Selected passage START

Pressure for good agricultural land for the production of food has been a major factor in the turbulent warfare of the historical record. Crop failures have resulted in population losses through death and emigration, which have impoverished and impeded the social and economic development of populations and even whole countries. For example, Ireland has never recovered from the high losses from starvation and emigration as a direct consequence of the potato famine of the 1840s; the political history of the United States and Canada has perhaps been equally changed by hundreds of thousands of Irish immigrants. Another example of the importance of food problems is found in the major political and economic consequences of the failure of agricultural production in the communist countries.
Paradoxically, the principal nutrition problem of the industrialized countries today is one of overeating, with a consequent increase in obesity, cardiovascular disease, diabetes, and hypertension. [See OBESITY.]
In contrast, nutritional difficulties in underdeveloped countries are similar to those experienced in the industrialized countries 50 to 100 years ago. Children under five years of age and, to a lesser extent, pregnant and nursing mothers are most affected.
Common deficiencies . The most common severe nutritional deficiencies are those of protein and vitamin A. The best indicator of the prevalence of protein deficiency (“kwashiorkor”) is the mortality rate for children one to five years of age, which is commonly 20 to 50 times higher in underdeveloped countries than in areas like western Europe, the United States, Australia, New Zealand, and Japan. Infant mortality rates (deaths of children under one year of age) are two to four times higher in most less developed countries than in those that are industrialized. Early weaning with improper substitutes and inadequate supplementation of breast milk are important factors in high mortality rates for infants who survive the dangerous first months of life.
Vitamin A deficiency is also most common among preschool children; it causes severe eye lesions which often result in blindness. In Indonesia and other countries of southeast Asia, deaths from secondary infection are particularly common in children with vitamin A deficiency. This deficiency could be readily prevented by the green and yellow vegetables that are, or could be, widely available in most countries.
Another common problem—marasmus, or partial starvation—is seen most often among infants who have been prematurely weaned and fed watery gruels that are deficient in both calories and protein. A form of acute thiamine deficiency (infantile beriberi) is a cause of death among nursing infants in some southeast Asian countries, where a polished rice diet results in thiamine (vitamin BO deficiency in mothers. Beriberi also still occurs among many adults in these areas. Pellagra, caused by inadequate niacin and tryptophan intake, is seen in those populations of Africa that subsist on maize as the principal staple, but it is seldom seen in the maize-eating populations of Latin America, where additional niacin is provided by both beans and coffee.
Women experiencing repeated cycles of pregnancy and lactation are likely to develop iron deficiency anemia, loss of bone calcium, and reduced lean body mass. Malnutrition in other adults is less common, except in times of famine, although individuals unable to obtain work, or too old or sick to work, may be seriously undernourished because they cannot afford to buy adequate food. Alcoholism is a common cause of malnutrition in both underdeveloped and industrialized countries because money is spent on alcohol rather than on proper food.

Selected passage END

### Work task A
Translate this sentence from the nutrition passage into Spanish: "Vitamin A deficiency is also most common among preschool children; it causes severe eye lesions which often result in blindness."
### Work task B
According to the nutrition passage, why is pellagra seldom seen in the maize-eating populations of Latin America?
### Work task C
Summarize the nutrition passage in two sentences.

Exercise data START

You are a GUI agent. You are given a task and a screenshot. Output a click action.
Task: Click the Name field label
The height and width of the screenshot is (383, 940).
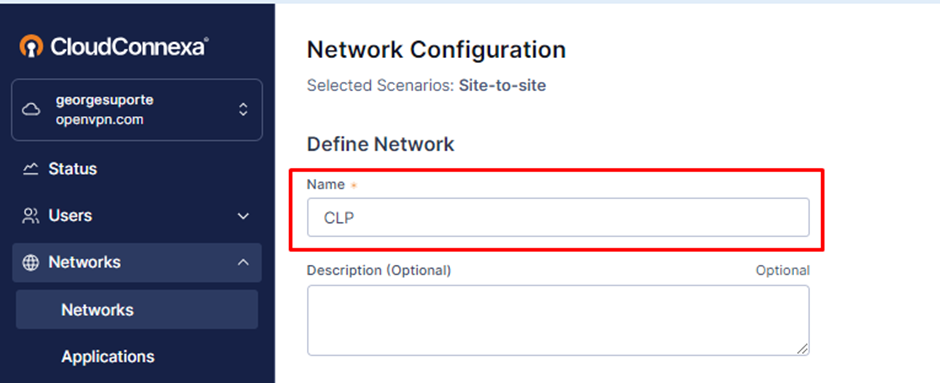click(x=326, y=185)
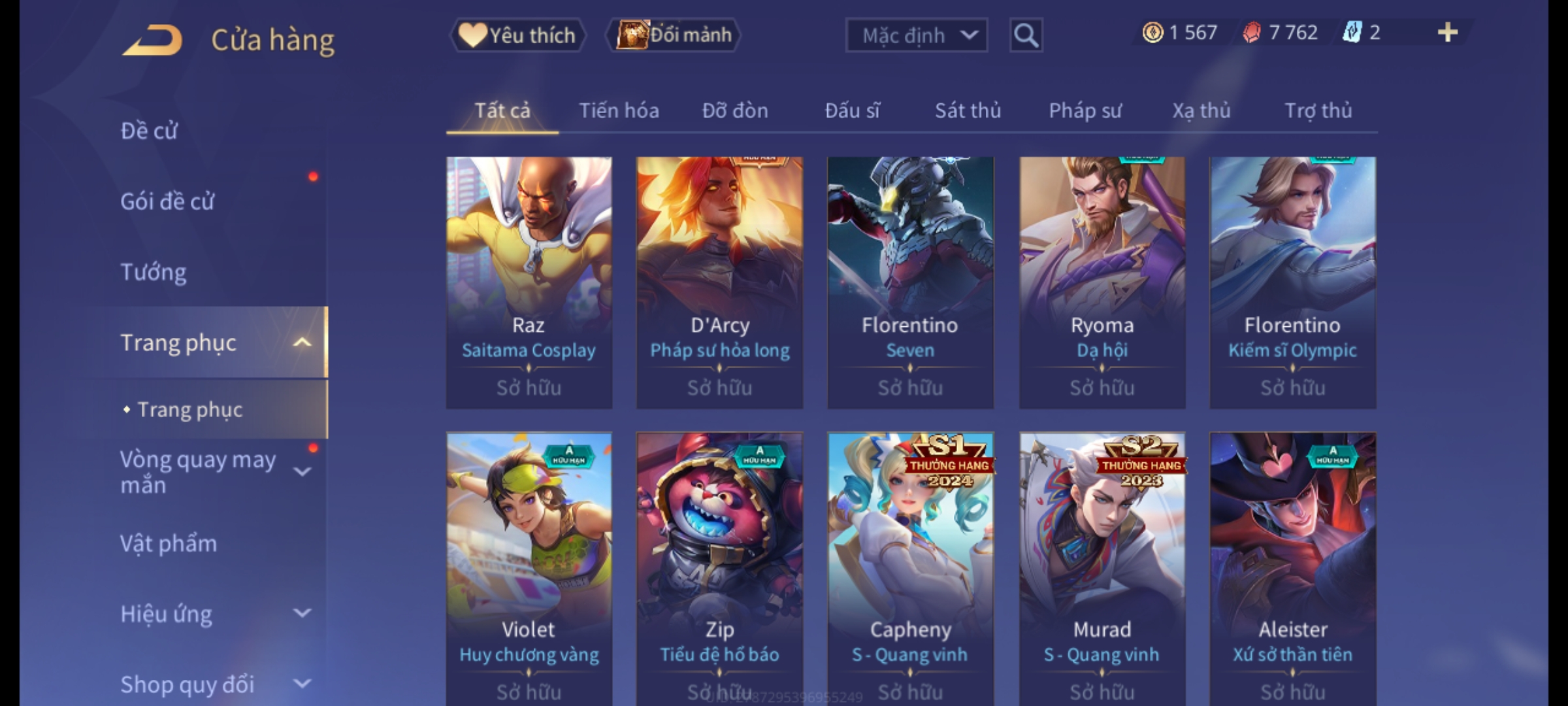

Exercise data END
Exercise data START

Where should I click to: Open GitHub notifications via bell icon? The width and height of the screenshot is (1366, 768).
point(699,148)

Exercise data END

### Exercise solution A
La deficiencia de vitamina A también es más común entre los niños en edad preescolar; causa lesiones oculares graves que a menudo provocan ceguera.

### Exercise solution B
Beans and coffee provide additional niacin there.

### Exercise solution C
Pressure for food and crop failures have shaped history through warfare, death, and emigration, as Ireland's potato famine shows, while the main nutrition problem in industrialized countries today is overeating. In underdeveloped countries, young children and, to a lesser extent, pregnant and nursing mothers suffer most, chiefly from protein and vitamin A deficiency, along with marasmus, beriberi, and pellagra.